SÉCULARISATION, POSTSÉCULARISATION ET FOI RELIGIEUSE DANS L’ESPACE RÉPUBLICAIN
Abstract
La problématique de la foi religieuse dans une république sécularisée est
posée de nos jours par les tensions entre les partisans de la laïcité et les
défenseurs de la religion. Conformément à la position du positivisme
estimant que la croyance en Dieu est destinée à disparaître, la sécularisation
limite au domaine privé la question de la foi religieuse. Pourtant le regain du
phénomène religieux dans la sphère publique tend à donner raison aux
partisans de l’utilité publique de la religion. Ce qui semble remettre en cause
les principes de la laïcité et de la neutralité dans les républiques sécularisées.
Dès lors, la question se pose de savoir comment concilier ces deux positions
antagonistes. L’objectif de cette réflexion est de montrer que l’importance
sociopolitique de la religion semble justifier le dépassement de la
sécularisation. Au-delà de l’apparente contradiction entre foi religieuse et
laïcité, la théorie de la « double tolérance » (A. Stepan, 2000, p. 37-57)

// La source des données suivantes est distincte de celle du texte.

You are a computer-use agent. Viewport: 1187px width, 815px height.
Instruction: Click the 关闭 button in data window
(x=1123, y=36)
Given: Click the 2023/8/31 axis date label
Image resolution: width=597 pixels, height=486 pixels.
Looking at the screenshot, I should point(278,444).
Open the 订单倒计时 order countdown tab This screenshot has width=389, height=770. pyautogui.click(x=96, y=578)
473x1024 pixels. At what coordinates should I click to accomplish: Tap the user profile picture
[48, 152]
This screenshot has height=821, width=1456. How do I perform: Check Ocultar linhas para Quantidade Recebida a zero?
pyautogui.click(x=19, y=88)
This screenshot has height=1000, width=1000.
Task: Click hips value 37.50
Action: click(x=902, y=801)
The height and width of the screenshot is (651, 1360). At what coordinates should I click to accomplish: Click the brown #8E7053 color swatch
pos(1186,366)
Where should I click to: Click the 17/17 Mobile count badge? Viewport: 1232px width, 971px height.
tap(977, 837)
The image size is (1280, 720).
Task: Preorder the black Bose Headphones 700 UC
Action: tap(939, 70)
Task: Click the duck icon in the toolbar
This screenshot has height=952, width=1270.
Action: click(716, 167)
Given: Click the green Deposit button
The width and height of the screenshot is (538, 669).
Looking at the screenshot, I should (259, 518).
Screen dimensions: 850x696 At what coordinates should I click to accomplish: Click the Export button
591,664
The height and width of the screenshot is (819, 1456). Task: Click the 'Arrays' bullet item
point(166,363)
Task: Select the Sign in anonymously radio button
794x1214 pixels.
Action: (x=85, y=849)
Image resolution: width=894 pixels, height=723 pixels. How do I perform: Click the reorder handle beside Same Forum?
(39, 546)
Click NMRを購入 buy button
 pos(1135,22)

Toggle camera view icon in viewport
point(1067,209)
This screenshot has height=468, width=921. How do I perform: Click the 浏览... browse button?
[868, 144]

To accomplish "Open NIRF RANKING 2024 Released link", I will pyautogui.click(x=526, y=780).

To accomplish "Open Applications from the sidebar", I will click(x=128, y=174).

devrait s’appliquer dans les républiques contemporaines dans une logique
de postsécularisation. S’effectuant selon l’approche analytique et critique, la
réflexion montre d’abord que le discours séculier présente des paradoxes qui
ne deviennent intelligibles que si l’on fait recours à la religion. Elle insiste
ensuite sur la nécessité de la complémentarité entre foi et raison dans
l’espace public postsécularisé pour permettre aux républiques actuelles
d’assurer l’épanouissement de leurs citoyens.